### [Task requirements]
Lines in the listing below that include the word "icon" need to be copied.

Top of Data to use

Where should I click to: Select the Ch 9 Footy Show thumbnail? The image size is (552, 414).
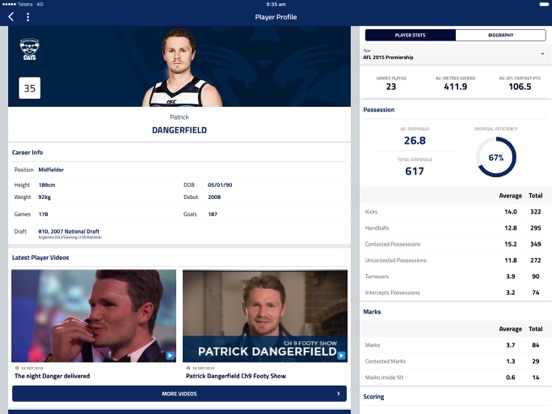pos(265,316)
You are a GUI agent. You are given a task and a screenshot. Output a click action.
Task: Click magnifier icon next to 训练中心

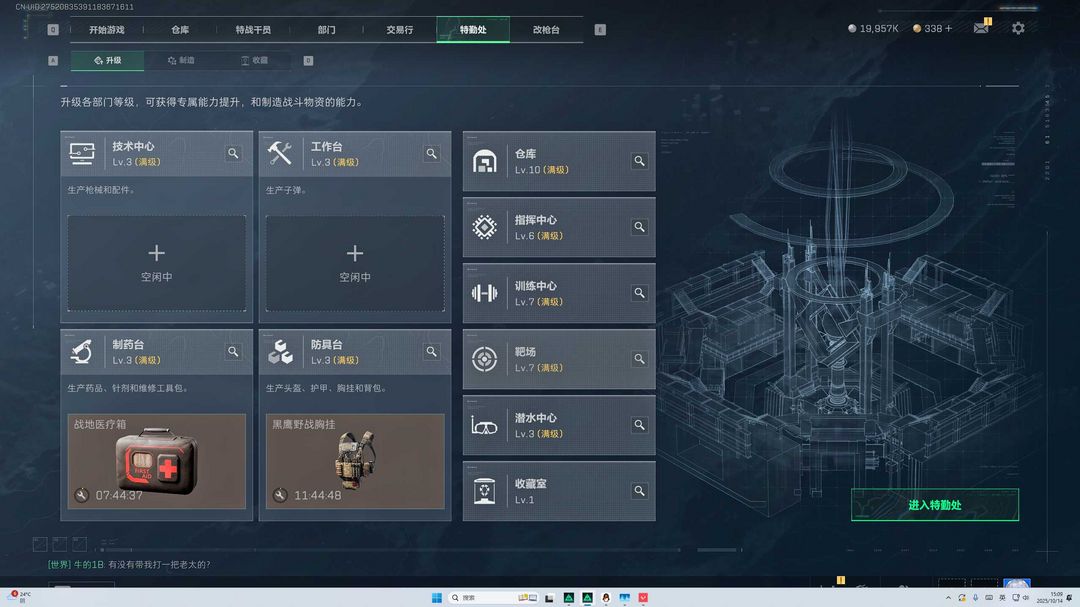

Bottom of Data to use
Top of Data to use

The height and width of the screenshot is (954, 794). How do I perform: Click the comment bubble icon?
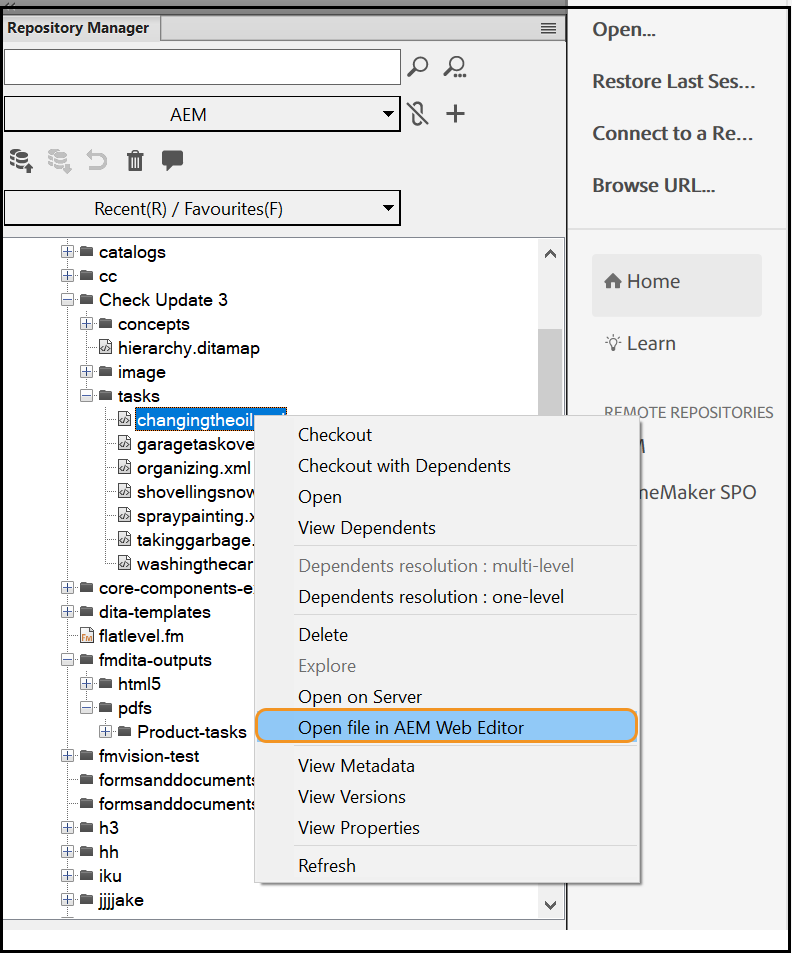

Bottom of Data to use
Top of Data to use

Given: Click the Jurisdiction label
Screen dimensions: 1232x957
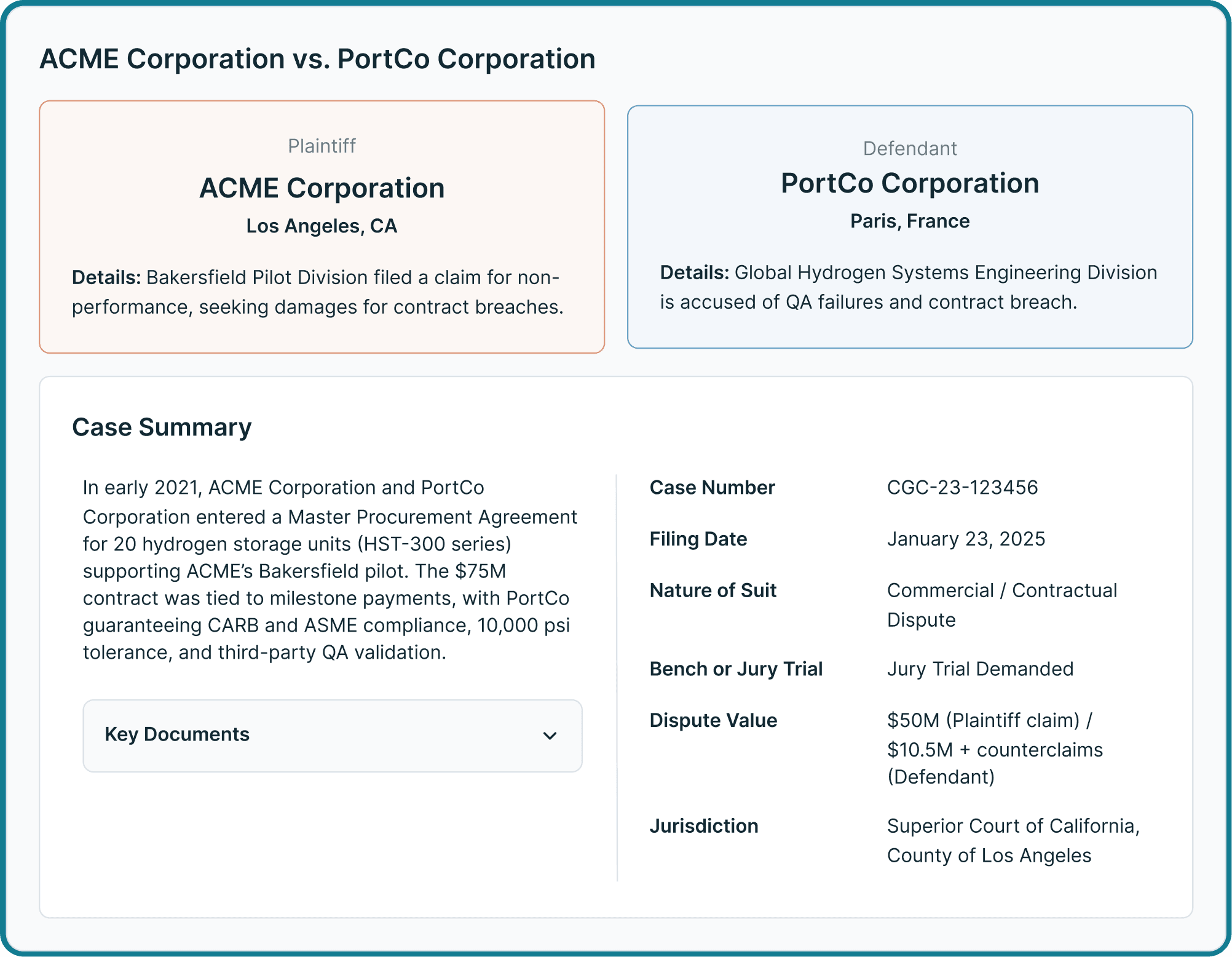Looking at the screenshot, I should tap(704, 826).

Bottom of Data to use

### [Response]
Task: Click magnifier icon next to 训练中心
The height and width of the screenshot is (954, 794). How do I perform: Click the comment bubble icon?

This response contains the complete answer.